**WHAT THIS TASK INVOLVES**
Everything in the listing below has to be repeated exactly, except the pictures.

**DATASET ENTRIES**

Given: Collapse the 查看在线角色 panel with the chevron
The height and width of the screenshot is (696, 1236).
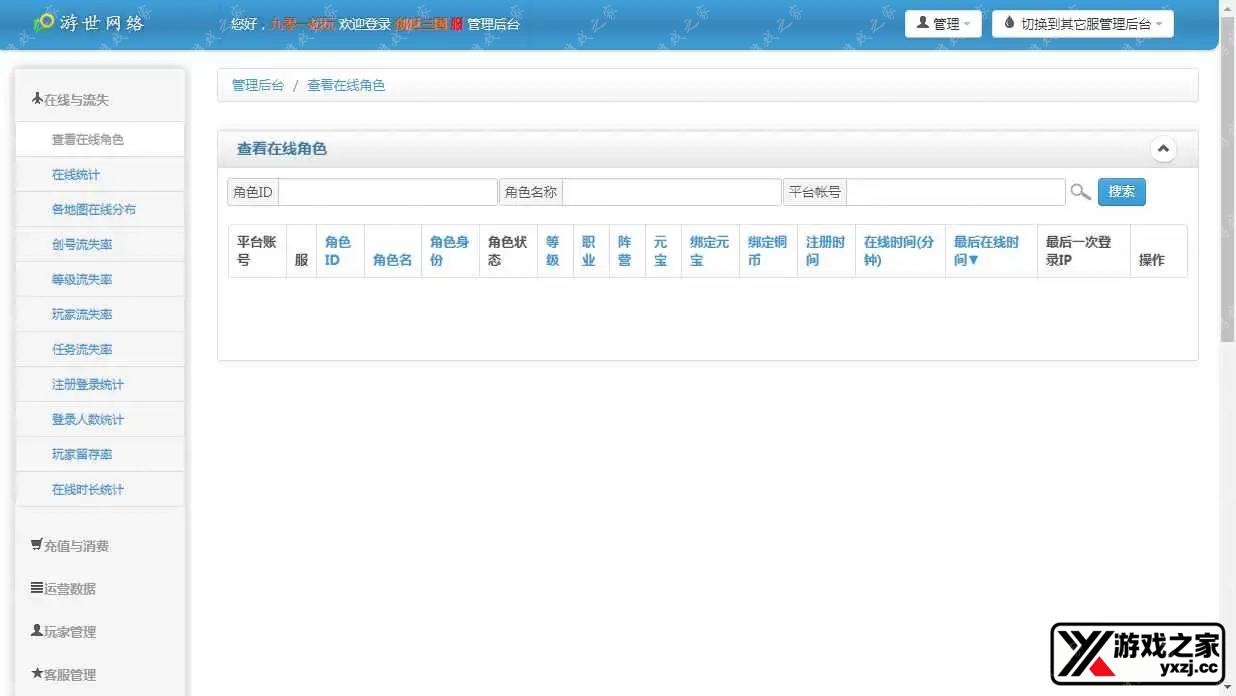Looking at the screenshot, I should point(1163,148).
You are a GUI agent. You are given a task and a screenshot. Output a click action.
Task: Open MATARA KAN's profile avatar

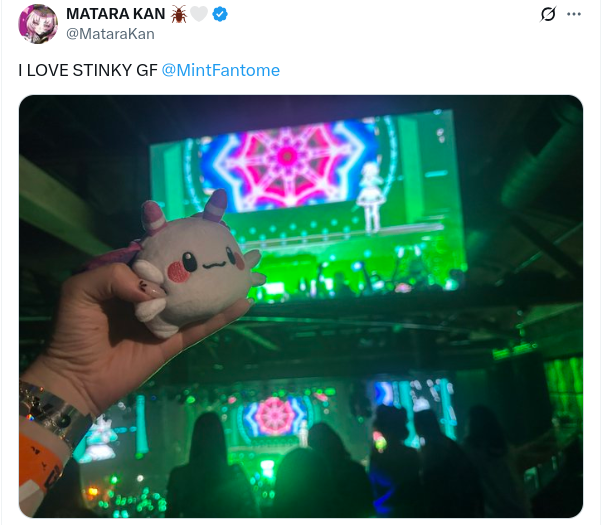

**ANSWER AREA**
Given: Collapse the 查看在线角色 panel with the chevron
The height and width of the screenshot is (696, 1236).
Looking at the screenshot, I should point(1163,148).
You are a GUI agent. You are given a task and a screenshot. Output a click action.
Task: Open MATARA KAN's profile avatar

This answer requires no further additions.